Ce qui s'est passé et qui en a profité
Au cours de la dernière semaine, les actions de sociétés liées à l'exportation de GNL depuis les États‑Unis ont fortement augmenté : Venture Global — environ +30 % sur la semaine, Cheniere Energy — environ +7 %. Les analystes indiquent que la rentabilité d'un navire effectuant des livraisons en Europe a en fait doublé dans le contexte de la hausse des prix mondiaux des énergies.
Ce n'est pas un hasard : les États‑Unis se sont, ces dernières années, transformés en principal fournisseur mondial de gaz naturel liquéfié (GNL) — des premières livraisons il y a une décennie jusqu'à la position de leader exportateur actuelle.

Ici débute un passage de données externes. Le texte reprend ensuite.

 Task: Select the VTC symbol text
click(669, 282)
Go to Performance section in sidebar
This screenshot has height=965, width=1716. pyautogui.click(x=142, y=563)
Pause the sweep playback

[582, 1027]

Lorsque les tensions au Moyen‑Orient augmentent, les restrictions des flux via le détroit d'Ormuz et les dommages aux infrastructures poussent les prix à la hausse — et, par conséquent, la marge des exportateurs.
Avis d'experts
"La zone euro est aujourd'hui 'la plus vulnérable des grandes économies' face aux chocs énergétiques"
— Carsten Brzeski, économiste, ING
L'Agence internationale de l'énergie et le FMI mettent également en garde : les perturbations d'approvisionnement et les flambées de prix peuvent renforcer la pression inflationniste, troubler les marchés financiers et modifier la logique des enchères pour des volumes limités de GNL.
"L'UE pourrait devoir rivaliser directement avec d'autres régions pour des volumes limités de gaz naturel liquéfié"
— Fatih Birol, directeur exécutif de l'Agence internationale de l'énergie (AIE)
Conséquences pour l'Europe et pour l'Ukraine
Le 9 mars 2026, les prix mondiaux du pétrole ont bondi au‑dessus de 100 $ le baril après des attaques contre des complexes d'infrastructures pétrolières et gazières et la chute du trafic maritime dans le détroit d'Ormuz. Cela a déjà eu des répercussions sur le marché du gaz dans l'UE : la hausse des prix est la plus forte depuis 2022.
Pour l'Ukraine, cela a un effet double. D'une part, l'énergie plus chère renforce l'inflation et la pression sur les budgets des pays européens — cela réduit leurs marges financières et leur espace politique pour un soutien à long terme de la défense de l'Ukraine. D'autre part, la concurrence pour des cargaisons limitées de GNL peut modifier les routes d'approvisionnement et retarder la diversification sur laquelle l'Europe compte pour réduire sa dépendance à l'égard de l'agresseur.
Les analystes d'Oxford Economics soulignent que l'industrie chimique européenne est particulièrement vulnérable — un secteur fortement dépendant de l'énergie et des matières premières importées, donc sensible aux variations de prix et à la disponibilité des ressources.
Que faire et à quoi s'attendre
Le FMI et les agences énergétiques recommandent de se préparer à une période prolongée de volatilité : augmenter les réserves, cibler les politiques de soutien aux secteurs vulnérables et accélérer les investissements dans la diversification des approvisionnements. Pour l'Ukraine, il est important de suivre ces évolutions : la stabilité des partenaires européens influe directement sur la capacité du monde occidental à financer et soutenir notre défense.
En résumé : les exportateurs américains de GNL tirent des bénéfices concrets de la crise, l'Europe en subit de réels risques. La question n'est plus seulement celle des prix du carburant, mais de savoir si les partenaires transformeront leurs déclarations de soutien en contrats stables et en mécanismes capables de résister aux nouveaux chocs.
L'UE pourra‑t‑elle s'adapter rapidement et conserver sa capacité à aider l'Ukraine ? La réponse à cette question déterminera les prochains mois de la géopolitique et de la sécurité.